19の非匿名タンパク質クラスターのうち、4つは特定の機能的手がかりを持たない一般的なモチーフを示しています:2つのコラーゲン様ドメインと1つのパン/リンゴ様ドメインは、タンパク質-タンパク質相互作用に関与しており、1つのキューピン様ドメインは、一般的なバレル倍に対応しています。 最も豊富な10のコアタンパク質のうち、9はc末端チオレドキシン様ドメイン(psal_cds_383)を示す1を除いて、予測された機能を持っていません。 これは、22アミノ酸(85-107)の予測膜スパニングセグメントは、すべてのパンドラウイルス株で保存されていることに注目する価値があります。 対応する遺伝子の5’UTRは、2つのイントロン(P.salinus、P.dulcis、およびP.quercus)とP.neocaledoniaで1を示す。 チオレドキシンは、その活性中心の可逆的酸化を介してジチオール-ジスルフィド交換反応を触媒する。 このタンパク質は、同じファミリー(psal_cds_411、可溶性として予測)の別のものと、感染の初期段階の前にウイルスタンパク質へのファゴソーム誘発酸化的損傷を修復/防止することに関与している可能性がある。 粒子はまた別の豊富な酸化還元酵素、Fe/S蛋白質の成熟にかかわるかもしれないERVそっくりのチオールの酸化還元酵素を共有します。 チオレドキシンレダクターゼと遠隔類似性を有する別のコアタンパク質(psal_cds_1260)は、上記の酵素の酸化活性部位の再生に関与する可能性がある。 最も豊富なコアタンパク質の中で、psal_cds_232はDNA結合として予測され、ゲノムパッケージングに関与している可能性があります。 一つの推定NAD依存性アミンオキシダーゼ(psal_cds_628)と一つのFAD結合デヒドロゲナーゼ(psal_cds_1132)保存された推定酸化還元酵素のパネルを完了します。 他の予測されたコアタンパク質には、典型的な調節機能であるSer/thrキナーゼおよびホスファターゼが含まれる。 一つのセリンプロテアーゼ、一つのリパーゼ、一つのパタチン様ホスホリパーゼ、およびヌクレオポリンの一つのリモートホモログは、パンドラウイルスのゲノムを細胞質に、その後核にフェリーするために使用されるツールボックスの一部である可能性があります(補足表3)。 最後に、二つのコアタンパク質(psal_cds_118とpsal_cds_874)は、エンドリボヌクレアーゼモチーフを共有し、細胞mRNAを標的とする転写調節因子として機能する可能性がある。

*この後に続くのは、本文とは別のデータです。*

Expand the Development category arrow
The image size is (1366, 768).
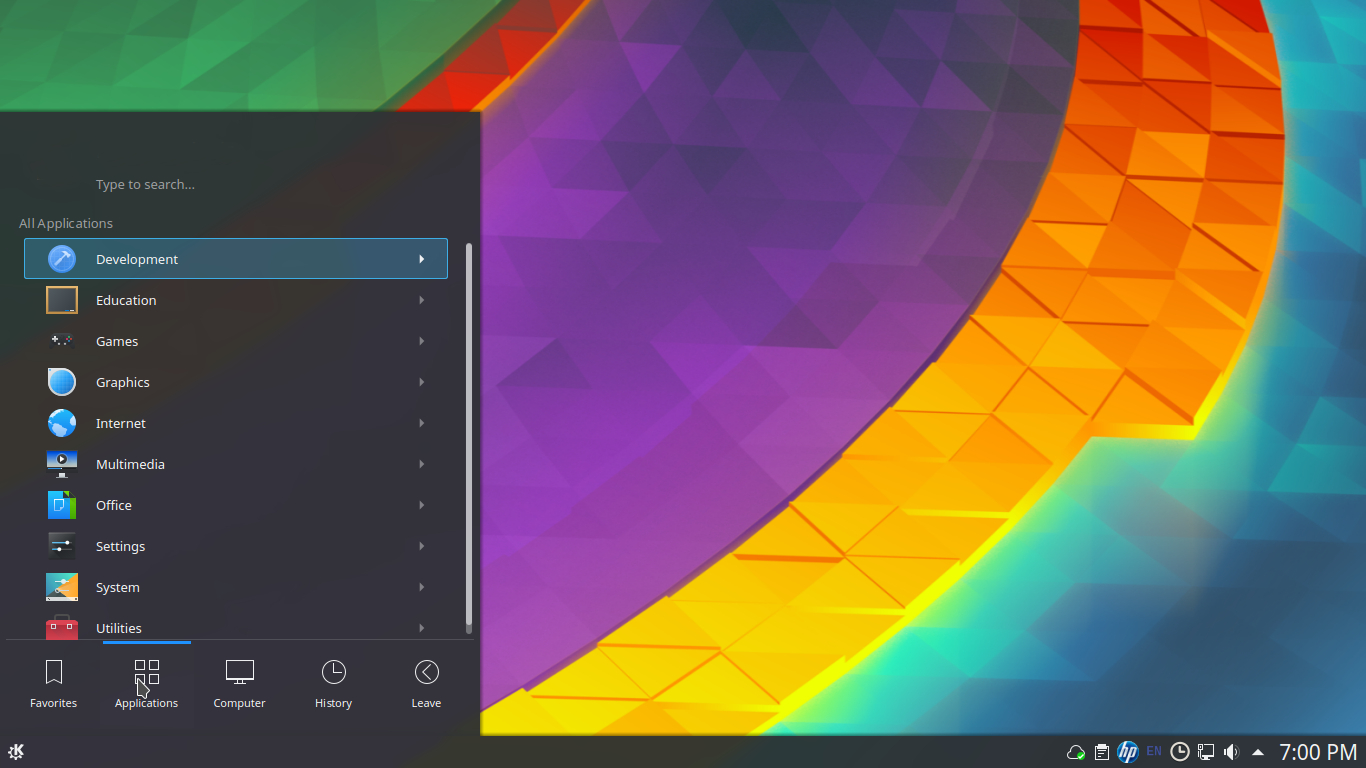(422, 259)
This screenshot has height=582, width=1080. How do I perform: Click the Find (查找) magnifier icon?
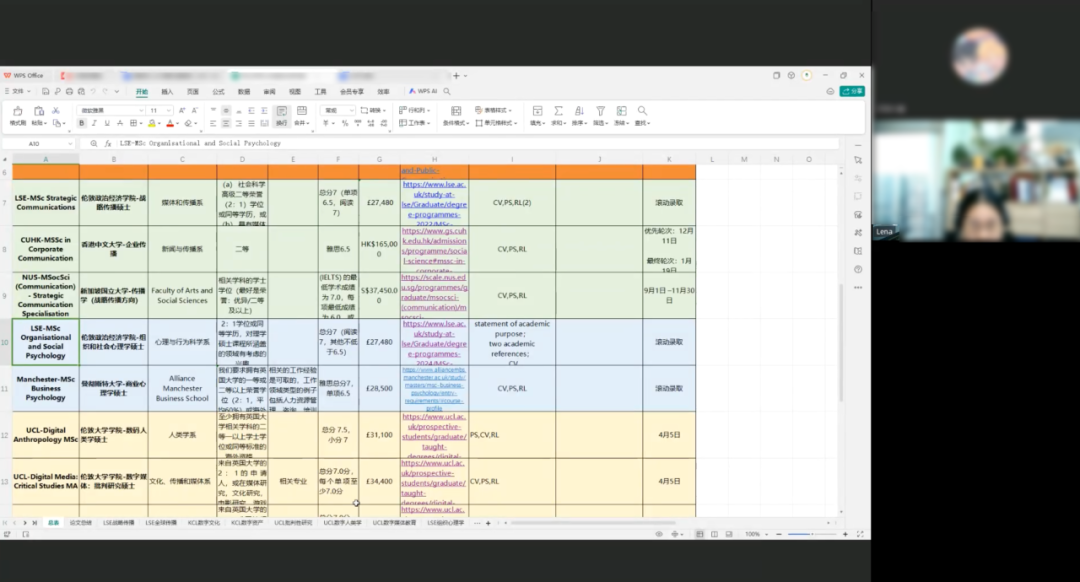[643, 112]
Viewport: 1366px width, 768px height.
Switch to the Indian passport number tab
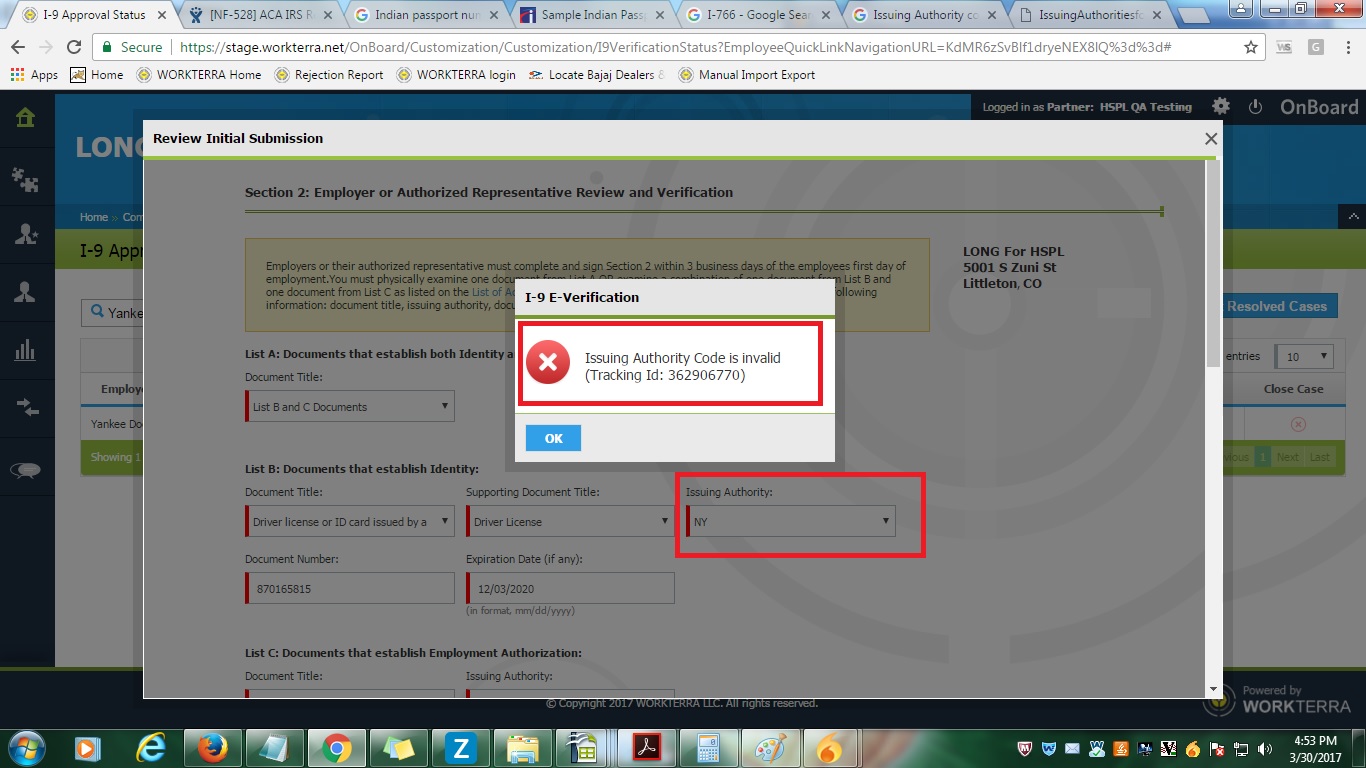click(x=428, y=15)

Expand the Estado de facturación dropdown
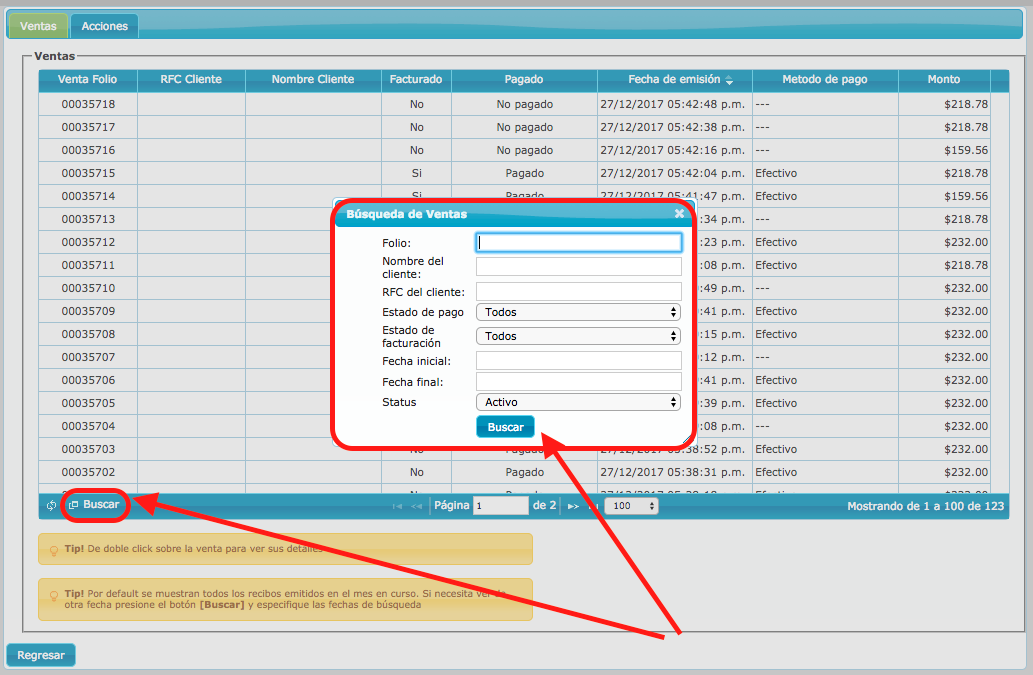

すべてのパンドラビリオンによって共有されるコアタンパク質のセットを定義するのとは反対に、我々はまた、株特異的な成分を調べた。 残念なことに、特定の株(平均で約10)に固有のビリオンタンパク質のほとんどは匿名であり、低い存在量である。 粒子中のそれらの存在の機能的帰結については予測できなかった。